Greatest hits album by Take That
- Released: 25 March 1996
- Recorded: 1990–1995
- Genre: Pop
- Length: 71:46
- Label: RCA
- Producers: Gary Barlow; Cary Baylis; Mark Beswick; Duncan Bridgeman; Brothers in Rhythm; Billy Griffin; Peter Hammond; Ray Hedges; Dave James; Paul Jervier; Steve Jervier; Eliot Kennedy; Ian Levine; Andrew Livingstone; Joey Negro; Chris Porter; Jim Steinman; Jonathan Wales; Nigel Wright; Dave Clayton; Howard Donald; Jason Orange; Mark Owen;

Take That chronology
| Nobody Else (1995) | Greatest Hits (1996) | Never Forget – The Ultimate Collection (2005) |

Singles from Greatest Hits
- "How Deep Is Your Love" Released: 26 February 1996;

= Greatest Hits (Take That album) =

Greatest Hits is the first greatest hits compilation album by English boy band Take That. It was released on 25 March 1996.

Professional ratings
Review scores
| Source | Rating |
| AllMusic | Star Half star |
| The Guardian | Star |
| Melody Maker | (favorable) |
| Smash Hits | Star |

==Background==
Following the departure of Robbie Williams, Take That started touring as a four-piece until the announcement of their split on 13 February 1996.

The greatest hits compilation was released by RCA Records on 25 March 1996, and contained their final single, a cover of the Bee Gees' "How Deep Is Your Love", which became their final number one hit on the UK Singles Chart before their reunion in 2005.

The album had one of the highest first-week sales in UK chart history with pre-sales of around 500,000 and outselling its nearest rival by more than six to one at the end of the week.

The album reached number one in the UK, Ireland, Germany, Spain, Austria, Italy, Denmark and the Netherlands. The compilation was re-released in 1998 and 2004. The album was the 10th best selling of 1996 in the UK, and has since been certified 4× Platinum in the UK. The album topped the European Albums Chart for four consecutive weeks and sold 5 million copies worldwide.

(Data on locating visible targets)
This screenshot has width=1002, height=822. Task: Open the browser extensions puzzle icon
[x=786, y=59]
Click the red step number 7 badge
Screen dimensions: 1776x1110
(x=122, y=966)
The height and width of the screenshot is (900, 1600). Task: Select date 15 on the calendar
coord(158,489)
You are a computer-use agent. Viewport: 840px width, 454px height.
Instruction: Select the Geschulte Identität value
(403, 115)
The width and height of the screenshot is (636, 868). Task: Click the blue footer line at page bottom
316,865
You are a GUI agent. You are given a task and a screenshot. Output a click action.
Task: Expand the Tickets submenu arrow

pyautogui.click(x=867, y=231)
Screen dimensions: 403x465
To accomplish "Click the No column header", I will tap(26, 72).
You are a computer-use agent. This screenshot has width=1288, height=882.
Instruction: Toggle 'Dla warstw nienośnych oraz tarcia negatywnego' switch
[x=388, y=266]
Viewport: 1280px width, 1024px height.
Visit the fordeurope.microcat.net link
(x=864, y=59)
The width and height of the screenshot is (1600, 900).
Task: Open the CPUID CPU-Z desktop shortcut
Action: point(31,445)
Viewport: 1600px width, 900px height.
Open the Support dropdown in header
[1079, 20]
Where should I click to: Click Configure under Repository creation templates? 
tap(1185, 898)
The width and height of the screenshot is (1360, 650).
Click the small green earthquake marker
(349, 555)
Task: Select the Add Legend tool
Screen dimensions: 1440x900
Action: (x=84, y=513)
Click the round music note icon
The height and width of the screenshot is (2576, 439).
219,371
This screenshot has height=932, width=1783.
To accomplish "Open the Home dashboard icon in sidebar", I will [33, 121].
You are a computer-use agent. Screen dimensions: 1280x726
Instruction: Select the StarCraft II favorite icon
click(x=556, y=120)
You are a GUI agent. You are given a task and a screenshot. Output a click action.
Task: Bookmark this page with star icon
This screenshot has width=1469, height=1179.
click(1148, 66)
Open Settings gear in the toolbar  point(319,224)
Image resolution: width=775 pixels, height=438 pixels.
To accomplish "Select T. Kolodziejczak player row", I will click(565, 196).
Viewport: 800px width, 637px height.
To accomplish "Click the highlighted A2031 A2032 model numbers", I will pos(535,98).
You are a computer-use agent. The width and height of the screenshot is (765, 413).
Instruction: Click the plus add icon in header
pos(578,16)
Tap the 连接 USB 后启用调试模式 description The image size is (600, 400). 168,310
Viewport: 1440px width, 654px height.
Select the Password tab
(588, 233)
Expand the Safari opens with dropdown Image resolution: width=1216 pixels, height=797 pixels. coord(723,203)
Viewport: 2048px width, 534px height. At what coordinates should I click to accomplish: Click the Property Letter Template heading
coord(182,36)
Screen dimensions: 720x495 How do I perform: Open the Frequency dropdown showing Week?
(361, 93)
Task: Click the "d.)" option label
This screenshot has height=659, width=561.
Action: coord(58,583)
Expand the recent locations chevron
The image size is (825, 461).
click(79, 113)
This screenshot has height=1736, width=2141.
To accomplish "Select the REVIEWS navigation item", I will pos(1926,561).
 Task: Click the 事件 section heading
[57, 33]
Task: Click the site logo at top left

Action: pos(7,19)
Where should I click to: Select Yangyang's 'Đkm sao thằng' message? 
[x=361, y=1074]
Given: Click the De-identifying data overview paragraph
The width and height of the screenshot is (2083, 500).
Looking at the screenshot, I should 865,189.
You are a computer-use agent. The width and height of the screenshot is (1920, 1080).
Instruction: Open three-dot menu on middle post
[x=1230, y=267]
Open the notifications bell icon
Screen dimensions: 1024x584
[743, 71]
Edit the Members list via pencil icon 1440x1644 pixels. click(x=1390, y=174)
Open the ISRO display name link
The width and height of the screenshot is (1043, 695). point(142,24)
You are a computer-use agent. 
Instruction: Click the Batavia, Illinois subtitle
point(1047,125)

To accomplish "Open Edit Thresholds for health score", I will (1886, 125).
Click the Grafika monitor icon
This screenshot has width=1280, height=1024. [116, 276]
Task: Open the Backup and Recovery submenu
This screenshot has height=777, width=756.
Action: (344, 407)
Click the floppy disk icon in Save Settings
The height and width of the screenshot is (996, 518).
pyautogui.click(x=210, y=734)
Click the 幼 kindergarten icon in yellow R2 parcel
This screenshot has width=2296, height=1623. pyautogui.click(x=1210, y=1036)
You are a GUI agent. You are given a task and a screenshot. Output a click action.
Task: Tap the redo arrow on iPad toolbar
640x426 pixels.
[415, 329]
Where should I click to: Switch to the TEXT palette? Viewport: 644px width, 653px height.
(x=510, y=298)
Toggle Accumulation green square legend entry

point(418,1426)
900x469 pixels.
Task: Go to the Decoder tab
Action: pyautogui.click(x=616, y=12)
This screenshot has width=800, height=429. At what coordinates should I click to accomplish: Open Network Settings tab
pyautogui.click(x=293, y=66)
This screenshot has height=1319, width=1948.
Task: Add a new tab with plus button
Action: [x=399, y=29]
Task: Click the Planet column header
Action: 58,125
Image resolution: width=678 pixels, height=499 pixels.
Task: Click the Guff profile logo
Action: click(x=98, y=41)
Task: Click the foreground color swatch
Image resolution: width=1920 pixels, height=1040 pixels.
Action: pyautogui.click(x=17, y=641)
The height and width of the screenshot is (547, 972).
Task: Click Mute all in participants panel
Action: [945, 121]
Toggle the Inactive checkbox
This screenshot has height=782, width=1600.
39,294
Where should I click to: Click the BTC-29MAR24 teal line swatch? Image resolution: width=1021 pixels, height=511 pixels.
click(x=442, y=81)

OBJECTIVES
1. Please summarize the Take That album text in two sentences.
2. According to the Take That album text, on what date did the band announce their split?

SOLUTION SET
1. Greatest Hits, the first greatest hits compilation by English boy band Take That, was released by RCA Records on 25 March 1996 and contained their final single, a cover of the Bee Gees' "How Deep Is Your Love." The album reached number one in the UK and several other countries, topped the European Albums Chart for four consecutive weeks, and sold 5 million copies worldwide.

2. 13 February 1996.